Arguing for Generational Superiority



This is another one of those posts challenging the assumption that as Millennials storm their way into the workforce they're going to radically change the landscape and force organizations to adapt to their idiosyncratic ideals in order to harness their power and survive. It's a good post as these posts go, and Andrew McAfee throws in the obligatory pop culture reference to make sure you're paying attention.

But what always fascinates me about these posts is how many comments they get. McAfee got 91 comments with this one. 91! The average on HBR seems to be about 10.

Not that I'm jealous or anything.

If you take time to start reading through those comments, you discover that the majority are from a much smaller group of people--people from different generations--arguing back and forth over whether Millennials are special or not. Here's how it typically goes:

Millennial: I'm a Millennial and I'm different!

Xer: Oh yeah? Well, I'm an Xer, and twenty years ago I was just like you. Millennials aren't any different.

Millennial: Yes we are! We're more experienced and more marketable than previous generations at our age. We deserve rewards for the skills we're bringing to the table. And we're not content with the status quo. We want to shake things up and create new ways of doing things.

Xer: We wanted the same things when we were your age. Ugh! We still want those things! But we learned that those things don't come without making sacrifices to exitsing power structures. You need to learn the same thing.

Millennial: But we shouldn't have to! We're special!

Xer: No you're not. Now wait your turn.

Boomer: I don't know what you two are arguing about. Nobody's getting nothing till I get mine.

And so it goes. Let me sum up with this comment:

Ninety percent of the talk about the new generation changing the way we work is just that--talk. Millennials will have an impact. Just like Xers did and Boomers did before them. But that impact will be evolutionary, not revolutionary. It won't be realized until Millennials are fully integrated into the workforce and hold a significant number leadership positions. And by that time everyone will be talking about a new generation of youngsters coming into the workplace to shake things up.

Thursday, September 9, 2010

Generational Herd Mentalities



A little while ago, Neil Howe called attention on his blog to a New York Times feature story about a 24-year-old Millennial who, even amidst the Great Recession, is living at home and turning down $40K job offers until just the right opportunity comes along. As Howe notes:

The story lit up a firestorm of reader responses: no less than 1,487 comments thus far, and much larger echoes on the blogosphere. Many of the commenters lambasted the NYT for suggesting that this privileged young man’s experience (he lives in a nice suburban home and his dad is president of a small manufacturing company) is in any way representative of the employment hardships most youth are facing today.

**Available data**
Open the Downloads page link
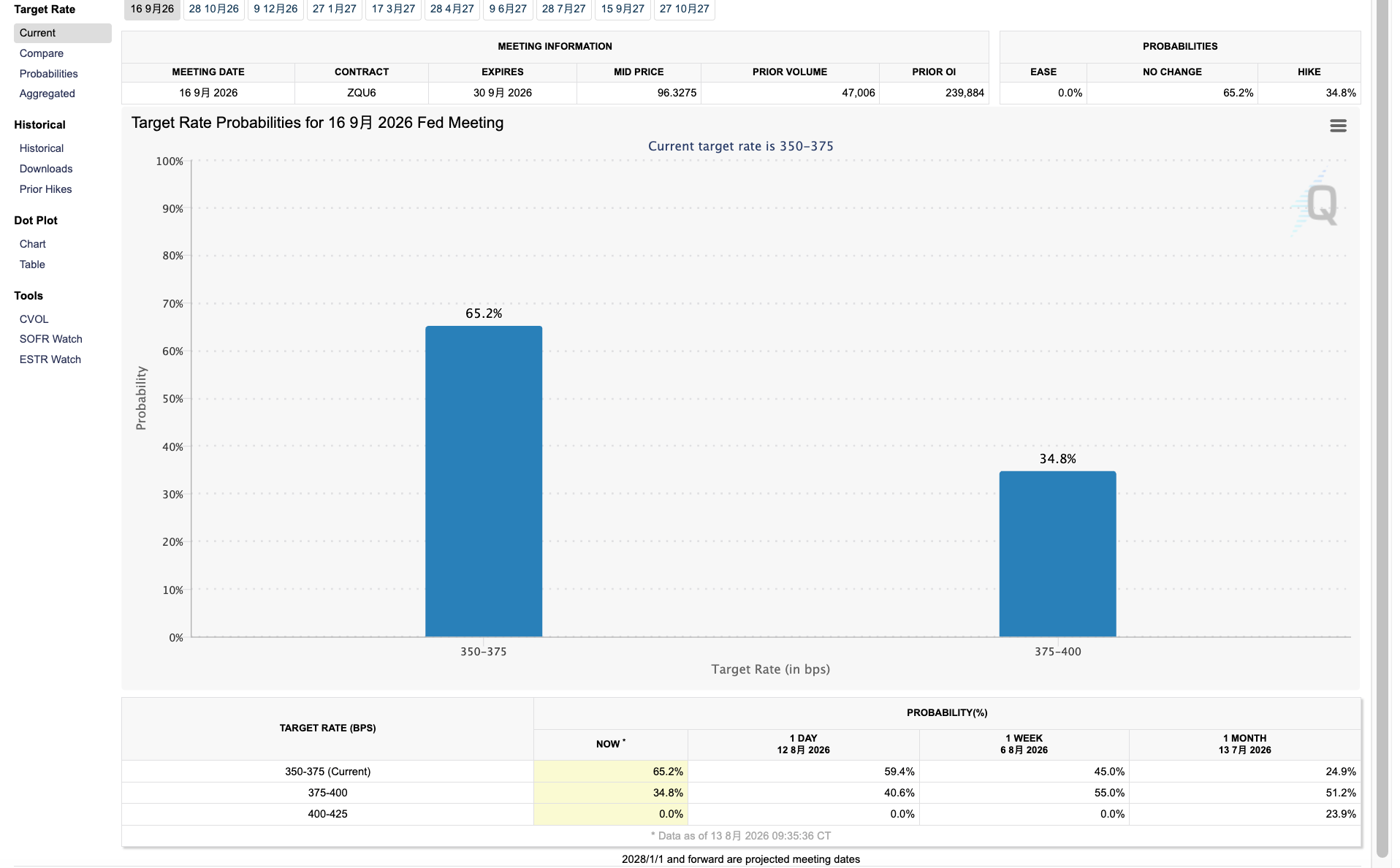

**Exercise requirements**
**A)** According to the blog post, how many comments did Andrew McAfee's post receive?
**B)** Duplicate the passage of the blog post starting at "Millennial: But we" and ending at "shake things up.".
You won't need the material here.

**Solved tasks**
**A)** 91 comments.

**B)**
Millennial: But we shouldn't have to! We're special!

Xer: No you're not. Now wait your turn.

Boomer: I don't know what you two are arguing about. Nobody's getting nothing till I get mine.

And so it goes. Let me sum up with this comment:

Ninety percent of the talk about the new generation changing the way we work is just that--talk. Millennials will have an impact. Just like Xers did and Boomers did before them. But that impact will be evolutionary, not revolutionary. It won't be realized until Millennials are fully integrated into the workforce and hold a significant number leadership positions. And by that time everyone will be talking about a new generation of youngsters coming into the workplace to shake things up.